We do not sell your personal data and we do not show ads. We share data only with the processors that run the Game:

• Cloudflare, Inc. — hosting, database, content delivery, and abuse prevention (including Turnstile), under Cloudflare's Data Processing Addendum.
• Google and Discord — only if you choose to sign in with them, and only to verify that account link.

Your public leaderboard handle and scores are visible to other players. Your profile is private by default; detailed stats are shown publicly only if you opt in.

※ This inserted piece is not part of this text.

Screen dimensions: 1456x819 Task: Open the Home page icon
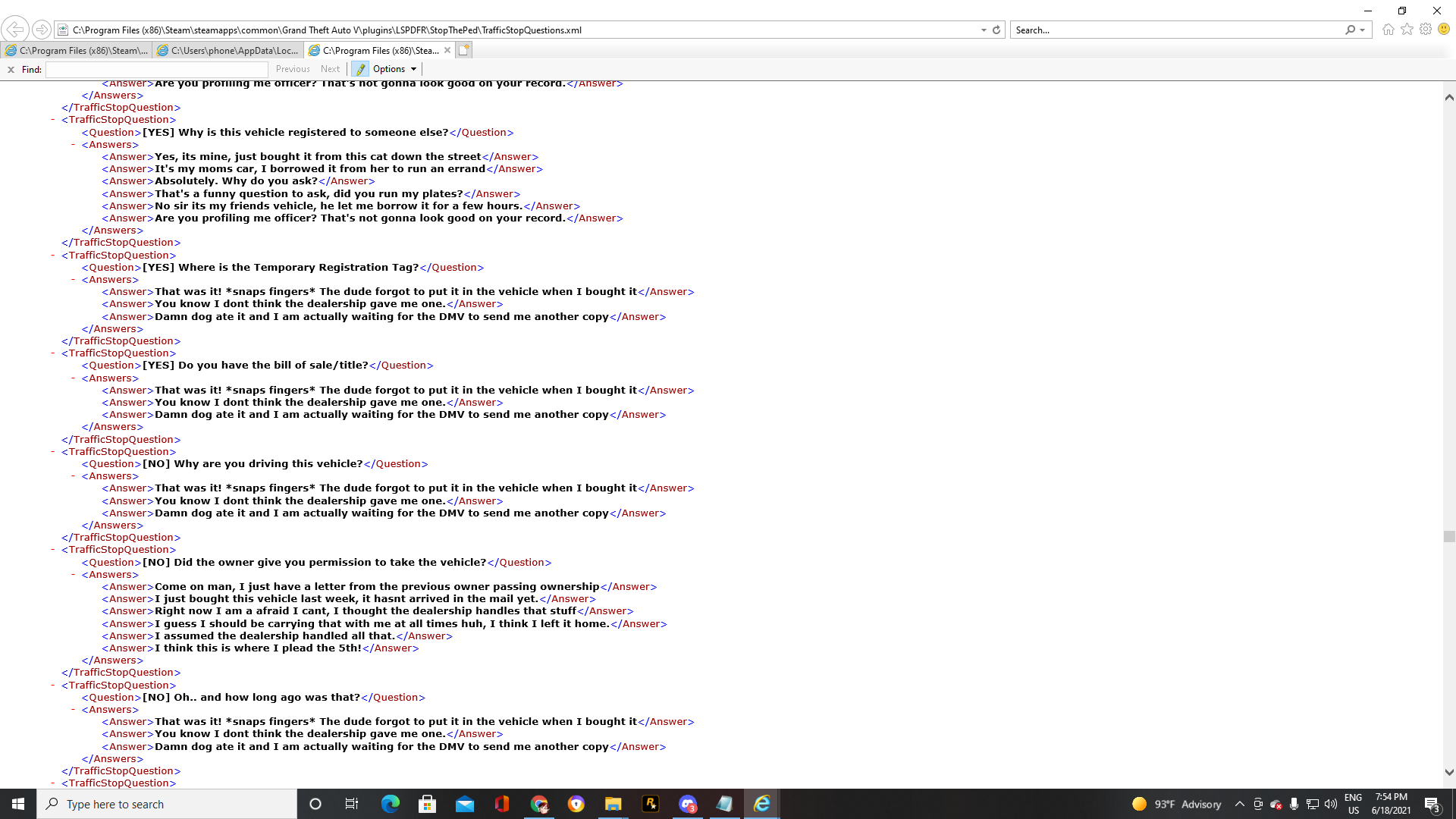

5. International transfers

Gem TD runs on Cloudflare's global network, so your data may be processed on servers outside the European Economic Area. Where that happens, the transfer is covered by appropriate safeguards — an adequacy decision or the European Commission's Standard Contractual Clauses, as set out in Cloudflare's Data Processing Addendum.

6. Your rights

Under the GDPR you have the right to:

• access the personal data we hold about you;
• have inaccurate data corrected, and have your data erased;
• restrict or object to our processing, and receive your data in a portable format;
• withdraw any consent you have given, at any time, without affecting prior processing.

To exercise any of these, email [email protected]. You can stop cloud features at any time by signing out and disabling cloud sync in the Game. You also have the right to lodge a complaint with the Spanish Data Protection Agency (AEPD, www.aepd.es) or your local supervisory authority.

7. Data retention

We keep your account and gameplay data until you ask us to delete it, or until your account is removed for a Terms violation. On account deletion we remove your account record and personal identifiers; aggregate or anonymised leaderboard data may be retained. Security logs are kept only for a short period.

8. Children

Gem TD is not directed to children under 13, and you must be at least 13 years old to create an account or use cloud features. We do not knowingly collect personal data from children under 13. If you believe a child under 13 has provided us data, contact us and we will delete it.

9. Security

We protect accounts with HttpOnly authentication cookies, hashed tokens, token rotation with theft detection, and rate-limiting. No system is perfectly secure, but we take reasonable measures to safeguard your data.

10. Changes to this policy

We may update this policy from time to time. Material changes will be reflected by the "Last updated" date above.